§ **Extracted text**
-=-=-

An Astronomer Gives a Good Answer to a Silly Question
After a fourteen-year delay, the James Webb Space Telescope is set to launch on December 22nd. Dr. Heidi Hammel, who’s worked on the telescope for twenty years, was recently asked by a BBC interviewer, “Will the James Webb Space Telescope see God?”
She responded to that question in a webinar hosted by the Center for Advanced Studies in Religion and Science (CASIRAS). The webinar turned out to be an interesting intro to the telescope. She explained that the Webb telescope differs from Hubble in four ways. It is:
- Bigger – the mirror for Webb is 6.5 meters across, compared to 2.4 meters for Hubble. The mirror is how the telescope collects light, so the larger mirror will allow Webb to collect fainter light from farther distances. The Webb telescope is so large it had to be folded up to fit into the rocket that will take it up. It will take about 30 days to unfold as it travels out to its intended location.
- Redder – Webb will see redder wavelengths of light, meaning wavelengths beyond the visible spectrum. This will enable it to better see through the dust in space. To see star and planet formation, she explained, you have to be able to look through the dust.
- Colder – Webb will be kept at 50 K, which is -370 F. It will be kept cold by a large umbrella-like sunshade that will shield the telescope from the heat of the sun, earth, and moon. She said the sunshield has an SPF of about 1.5M.
- Further – Webb will be further away from the earth and the sun than Hubble. Its location will be 1.5M km out from earth.

-=-=-

§ **Given information**
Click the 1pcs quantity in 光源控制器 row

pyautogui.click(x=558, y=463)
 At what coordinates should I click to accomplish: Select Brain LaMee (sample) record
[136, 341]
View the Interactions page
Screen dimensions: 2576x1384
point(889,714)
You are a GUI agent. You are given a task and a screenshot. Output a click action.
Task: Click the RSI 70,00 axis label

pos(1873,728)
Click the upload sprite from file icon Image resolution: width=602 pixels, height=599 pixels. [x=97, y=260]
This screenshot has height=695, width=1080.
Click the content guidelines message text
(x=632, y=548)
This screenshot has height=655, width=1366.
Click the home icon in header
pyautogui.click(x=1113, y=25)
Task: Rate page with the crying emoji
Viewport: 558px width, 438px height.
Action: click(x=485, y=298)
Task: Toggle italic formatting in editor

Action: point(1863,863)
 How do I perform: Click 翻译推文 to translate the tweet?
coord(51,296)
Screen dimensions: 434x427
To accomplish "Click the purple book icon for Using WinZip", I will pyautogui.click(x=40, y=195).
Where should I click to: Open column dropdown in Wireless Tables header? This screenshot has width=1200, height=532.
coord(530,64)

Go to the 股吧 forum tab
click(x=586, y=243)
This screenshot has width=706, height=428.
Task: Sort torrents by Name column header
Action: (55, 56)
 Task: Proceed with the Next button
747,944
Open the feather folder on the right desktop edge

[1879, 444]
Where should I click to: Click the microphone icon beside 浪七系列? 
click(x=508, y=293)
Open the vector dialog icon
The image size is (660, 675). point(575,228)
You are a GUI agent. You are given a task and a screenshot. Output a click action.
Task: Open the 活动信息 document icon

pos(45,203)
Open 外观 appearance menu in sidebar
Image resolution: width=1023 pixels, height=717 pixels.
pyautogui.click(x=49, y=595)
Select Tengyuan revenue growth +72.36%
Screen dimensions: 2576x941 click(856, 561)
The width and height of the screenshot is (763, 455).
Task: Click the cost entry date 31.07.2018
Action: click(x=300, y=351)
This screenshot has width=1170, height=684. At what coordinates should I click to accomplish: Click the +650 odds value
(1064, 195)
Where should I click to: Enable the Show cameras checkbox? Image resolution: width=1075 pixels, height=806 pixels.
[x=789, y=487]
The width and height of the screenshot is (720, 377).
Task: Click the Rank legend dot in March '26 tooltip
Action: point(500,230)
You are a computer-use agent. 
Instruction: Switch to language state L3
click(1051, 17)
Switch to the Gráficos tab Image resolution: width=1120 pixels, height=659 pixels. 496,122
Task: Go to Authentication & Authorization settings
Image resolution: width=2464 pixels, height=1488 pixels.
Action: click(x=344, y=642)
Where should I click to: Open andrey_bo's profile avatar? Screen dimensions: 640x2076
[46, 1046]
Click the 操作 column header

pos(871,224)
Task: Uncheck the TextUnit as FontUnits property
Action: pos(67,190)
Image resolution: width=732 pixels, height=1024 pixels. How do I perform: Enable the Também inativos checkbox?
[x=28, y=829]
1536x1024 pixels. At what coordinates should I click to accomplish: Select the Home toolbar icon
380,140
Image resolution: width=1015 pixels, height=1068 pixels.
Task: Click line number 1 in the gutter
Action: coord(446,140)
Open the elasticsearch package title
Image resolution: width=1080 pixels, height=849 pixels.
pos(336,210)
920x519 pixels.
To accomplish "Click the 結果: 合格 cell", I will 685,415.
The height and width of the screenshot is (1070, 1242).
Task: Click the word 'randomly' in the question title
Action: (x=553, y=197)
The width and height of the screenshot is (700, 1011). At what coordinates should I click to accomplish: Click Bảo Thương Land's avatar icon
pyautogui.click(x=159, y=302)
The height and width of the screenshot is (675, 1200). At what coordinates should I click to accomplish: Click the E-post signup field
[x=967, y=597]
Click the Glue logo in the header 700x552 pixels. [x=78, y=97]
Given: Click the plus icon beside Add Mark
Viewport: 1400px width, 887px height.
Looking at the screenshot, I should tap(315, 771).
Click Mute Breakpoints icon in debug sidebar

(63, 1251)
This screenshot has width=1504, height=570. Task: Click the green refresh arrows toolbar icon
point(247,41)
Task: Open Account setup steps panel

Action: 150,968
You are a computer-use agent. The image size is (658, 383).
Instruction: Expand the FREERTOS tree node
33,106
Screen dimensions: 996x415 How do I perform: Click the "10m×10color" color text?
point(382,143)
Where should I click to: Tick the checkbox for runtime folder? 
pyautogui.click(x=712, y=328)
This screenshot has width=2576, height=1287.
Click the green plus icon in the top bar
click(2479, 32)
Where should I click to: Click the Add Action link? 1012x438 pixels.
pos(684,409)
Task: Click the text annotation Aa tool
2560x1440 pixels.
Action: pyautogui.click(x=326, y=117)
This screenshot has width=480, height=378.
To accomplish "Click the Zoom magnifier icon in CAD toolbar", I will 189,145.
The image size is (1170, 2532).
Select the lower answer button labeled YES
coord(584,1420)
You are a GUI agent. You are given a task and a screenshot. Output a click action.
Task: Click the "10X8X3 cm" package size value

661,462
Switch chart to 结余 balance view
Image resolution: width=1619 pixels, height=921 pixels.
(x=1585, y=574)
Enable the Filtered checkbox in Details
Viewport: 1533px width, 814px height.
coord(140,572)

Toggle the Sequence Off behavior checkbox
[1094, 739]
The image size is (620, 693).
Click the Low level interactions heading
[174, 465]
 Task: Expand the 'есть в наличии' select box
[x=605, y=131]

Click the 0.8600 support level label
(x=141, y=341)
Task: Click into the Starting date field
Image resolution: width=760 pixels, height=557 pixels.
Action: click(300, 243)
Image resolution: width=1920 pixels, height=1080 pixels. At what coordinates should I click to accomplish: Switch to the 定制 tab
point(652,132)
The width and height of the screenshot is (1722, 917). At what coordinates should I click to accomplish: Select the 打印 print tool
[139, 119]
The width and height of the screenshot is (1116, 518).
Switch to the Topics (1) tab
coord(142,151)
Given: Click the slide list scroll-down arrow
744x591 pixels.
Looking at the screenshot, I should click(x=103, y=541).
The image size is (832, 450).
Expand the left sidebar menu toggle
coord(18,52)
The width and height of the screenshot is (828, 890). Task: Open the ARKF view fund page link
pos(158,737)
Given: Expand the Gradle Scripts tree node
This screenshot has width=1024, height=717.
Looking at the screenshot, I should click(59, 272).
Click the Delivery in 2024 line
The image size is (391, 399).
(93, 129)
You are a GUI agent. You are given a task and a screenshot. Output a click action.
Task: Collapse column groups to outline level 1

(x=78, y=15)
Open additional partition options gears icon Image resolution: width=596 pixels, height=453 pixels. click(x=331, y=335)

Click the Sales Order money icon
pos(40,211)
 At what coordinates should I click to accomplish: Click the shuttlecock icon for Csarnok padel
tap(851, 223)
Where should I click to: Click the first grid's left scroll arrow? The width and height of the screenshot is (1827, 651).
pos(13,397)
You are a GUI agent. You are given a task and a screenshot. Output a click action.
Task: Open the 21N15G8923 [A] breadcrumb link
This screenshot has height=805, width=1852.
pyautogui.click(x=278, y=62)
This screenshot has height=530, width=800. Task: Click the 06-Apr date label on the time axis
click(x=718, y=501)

-=-=-

§ **The problem**
According to the article on the James Webb Space Telescope, how wide is the mirror on Webb?

§ **Result of this task**
6.5 meters across